A Quick Look at Papa Johns
Papa Johns started in 1984 in Jeffersonville, Indiana. John Schnatter put a pizza oven in a converted broom closet at the back of his father’s tavern, Mick’s Lounge. He sold pizzas to the bar’s customers, and the idea took off. Today the company is its own parent, Papa John’s International, Inc. It’s publicly traded on the NASDAQ under PZZA and headquartered in Louisville, Kentucky. It’s not owned by Yum! Brands or any larger restaurant group.

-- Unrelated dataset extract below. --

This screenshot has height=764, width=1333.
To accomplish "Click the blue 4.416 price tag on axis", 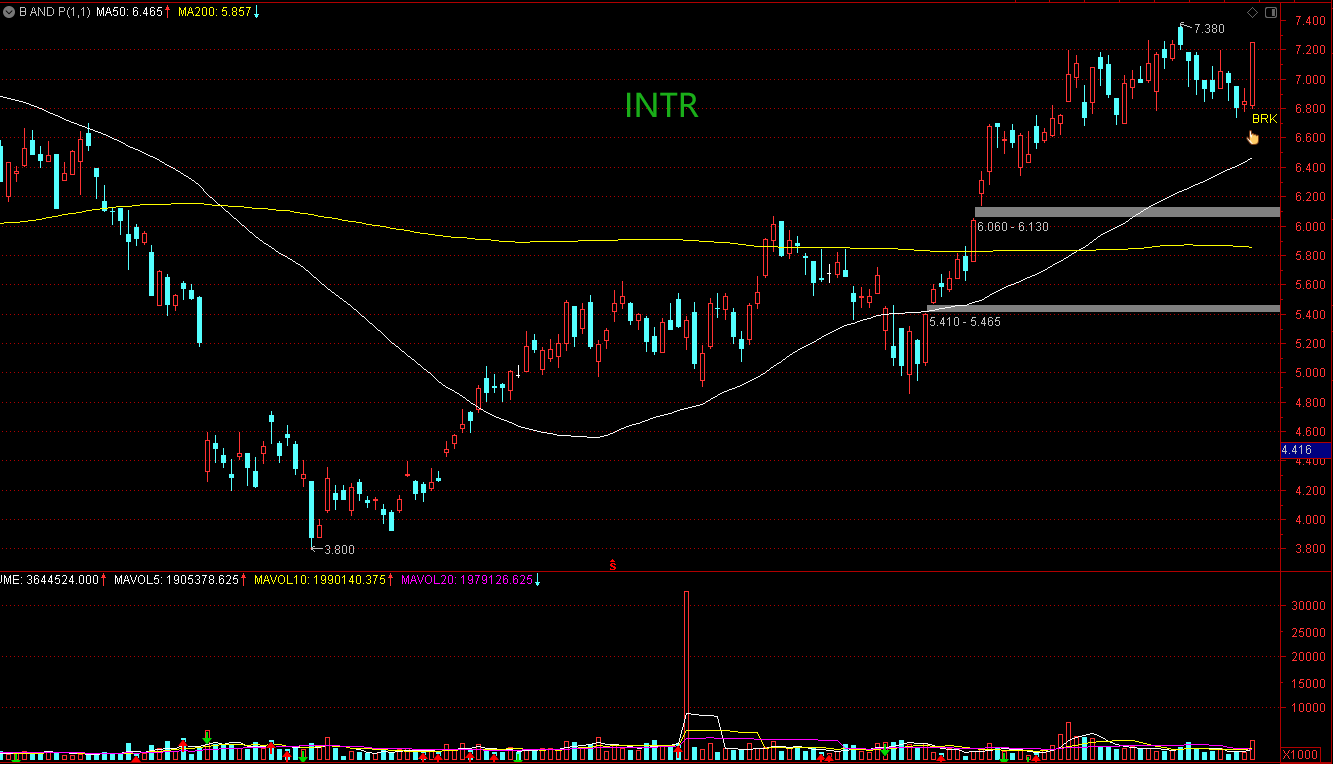I will point(1305,451).
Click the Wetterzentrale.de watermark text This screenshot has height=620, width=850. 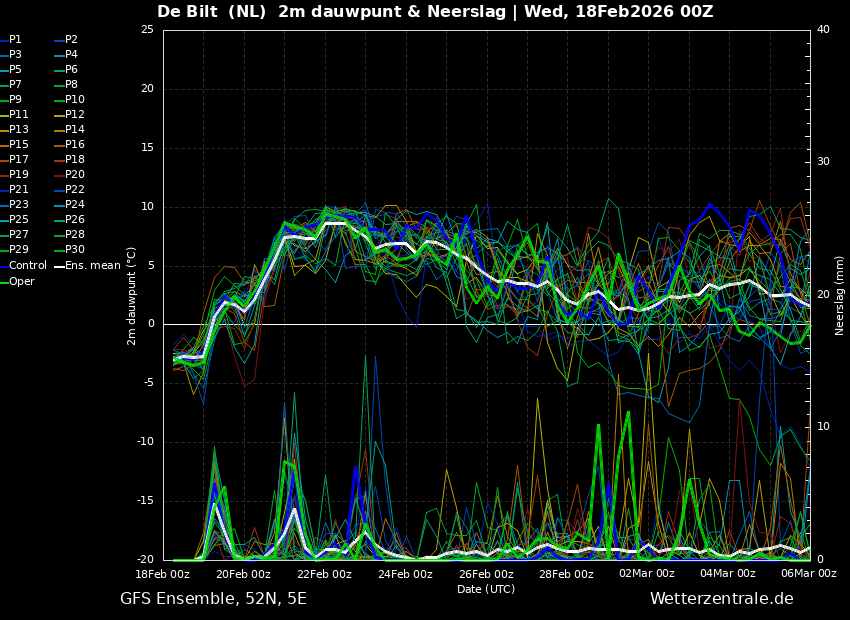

The chain runs roughly 3,200 US locations as of 2026. Its North American footprint sits around 3,500, with more than 5,500 stores across about 49 countries. That makes it the world’s third-largest pizza-delivery company. About 84% of stores are franchised, and the rest are company-owned. Because so much is franchised, ingredient sourcing and a few menu details can vary from store to store. That matters when you’re checking what’s safe to eat.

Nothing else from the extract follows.